4. The nerve conduit with a multi-level biomimetic nerve membrane structure according to claim 3, characterized in that, The sacrificial layer material is a water-soluble polymer or a temperature-sensitive polymer; the printing air pressure of the 3D printing is 0.1-50 kPa, the barrel heating temperature is 30-200 ℃, the receiver rotation speed is 1-400 rpm, the receiver axial movement speed is 1-100 mm / sec, and the printing time is 1-100 min.
5. The nerve conduit with a multi-level biomimetic nerve membrane structure according to claim 1, characterized in that, The diameter of the sacrificial fiber is 100-1000 μm; the proportion of the oriented sacrificial fiber scaffold in the multilayer fiber membrane that encapsulates the oriented sacrificial fiber scaffold is 50-70%.

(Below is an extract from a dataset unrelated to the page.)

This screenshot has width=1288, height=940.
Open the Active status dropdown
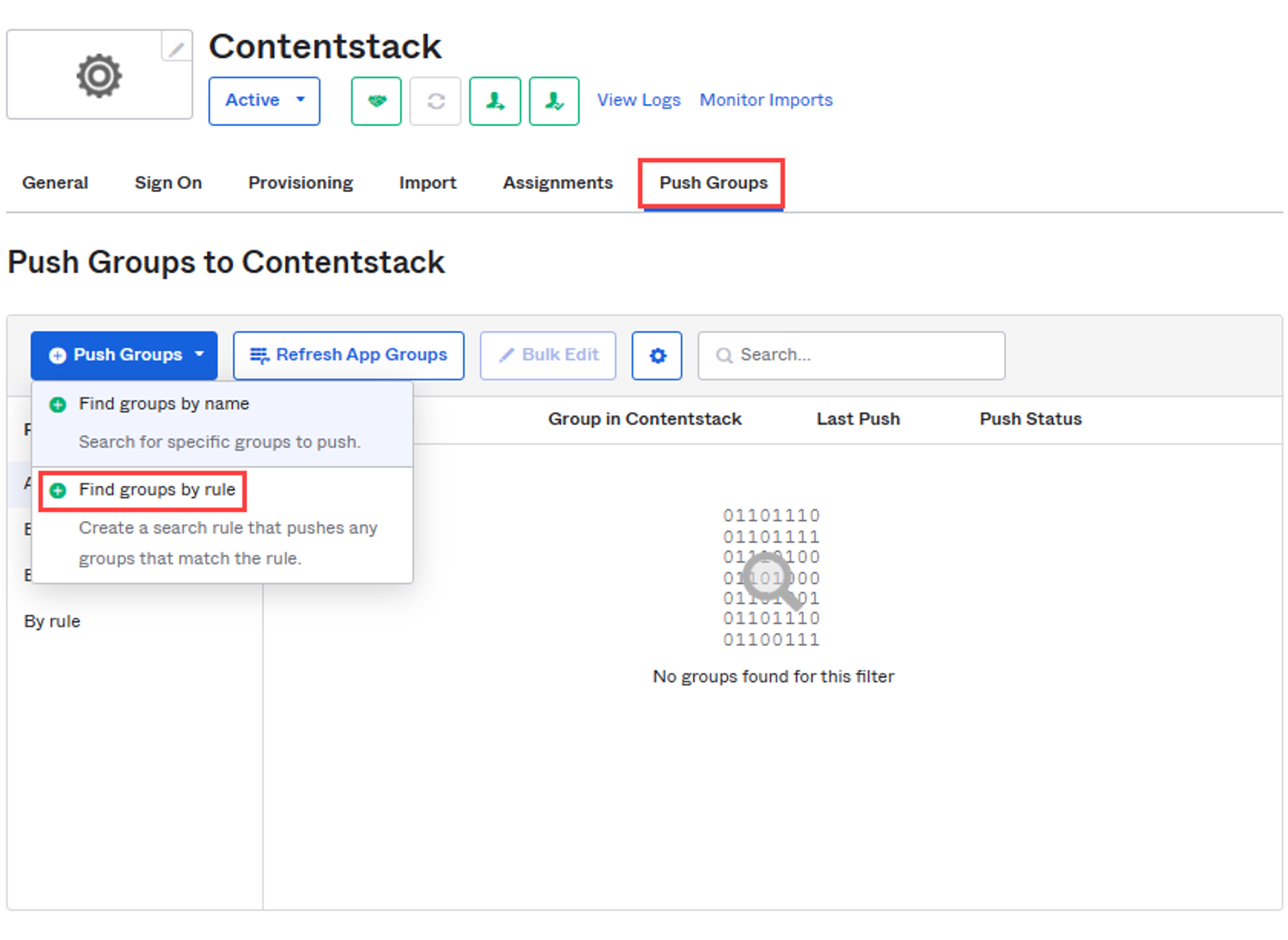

6. The nerve conduit with a multi-level biomimetic nerve membrane structure according to claim 1, characterized in that, The fabrication method of the biomimetic outer membrane scaffold with the double-layer structure includes the following steps: A first spinning fiber is obtained by spinning using a first spinning solution, and the first spinning fiber is collected on a receiver for a first winding process to obtain an inner fiber layer with a fiber diameter of 0.1-10 μm and an inter-fiber angle of 5-15°. A second spinning fiber is obtained by spinning using a second spinning solution, and then the second spinning fiber is used to perform a second winding process on the surface of the inner fiber layer to wind an outer fiber layer with a fiber diameter of 10-100 μm and an inter-fiber angle of 15-45°, thus obtaining the biomimetic outer membrane scaffold with a double-layer structure.
7. The application of a nerve conduit with a multi-level biomimetic nerve membrane structure as described in any one of claims 1-6 in the field of nerve conduits.